Ter, 08/01/2008 - 11:41
Contudo, não pode deixar de se reconhecer a boa réplica dos forasteiros, que podem queixar-se do desnível de golos devido à falta de estrelinha. Têm de falhar menos na finalização e as vedetas têm, acima de tudo, de aprender a jogar em equipa dando a bola, ao invés de quererem entrar pela baliza dentro.
A alegria com que jogam e o sentido de equipa são a grande arma do Carrazeda.
Já Marco Pinto, do Torre D. Chama, continua a ser um jogador que dá gosto ver, mas o jovenzito Pinheiro deixou perfume de craque no pavilhão, pelo que pode ir muito longe.
Quanto aos árbitros, foi um trabalho de excelência, especialmente pela forma pedagógica e dialogante com que controlaram o jogo.
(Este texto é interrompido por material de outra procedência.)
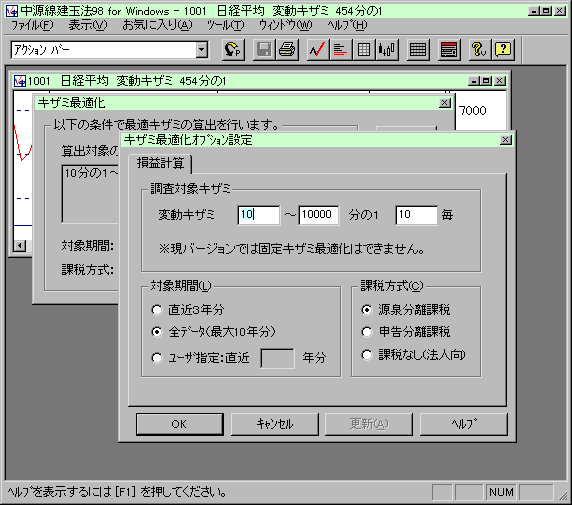Click the red-striped list toolbar icon

(449, 50)
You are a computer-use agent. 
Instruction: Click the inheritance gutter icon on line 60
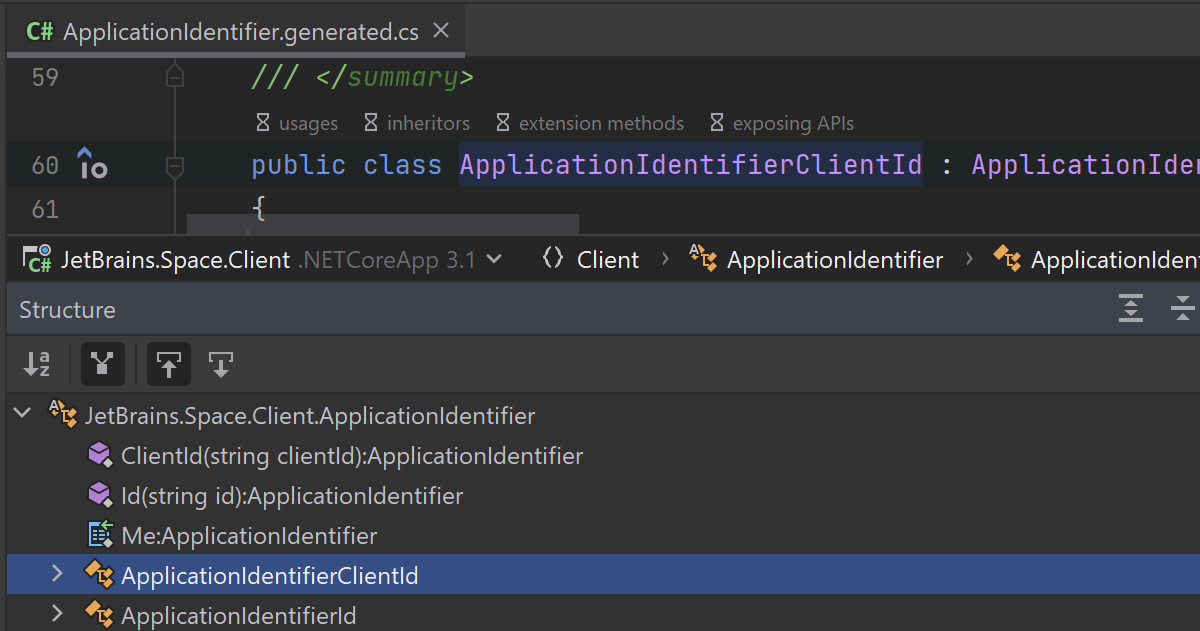pos(92,165)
Pavilhão da Escola Secundária de Carrazeda de Ansiães
Árbitro – Victor Coelho e Filipe Balbino (A. F. Bragança)
12 Carrazeda
Tomé
Ferraz (cap)
Silva
Ribeiro
Oliveira
Bernardo
Samorinha
Trigo
Lopes
Leitão
Treinador
Artur Serqueira
3 Torre D. Chama
Pastor
Reis
Augusto
Esteves
Alves
Reis II
Marco Pinto
Pinheiro
Freitas
Treinador
Alfredo Mariano
Golos – 0-1 Augusto, 1-1 e 2-1Samorinha, 3-1 Sousa, 4-1 Samorinha, 5-1 Trigo, 6-1 Sousa, 7-1 Trigo, 7-2 Alves, 7-3 Pinto, 8-3 Sousa, 9-3 Samorinha, 10-3 Oliveira, 11-3 Samorinha, 12-3 Sousa.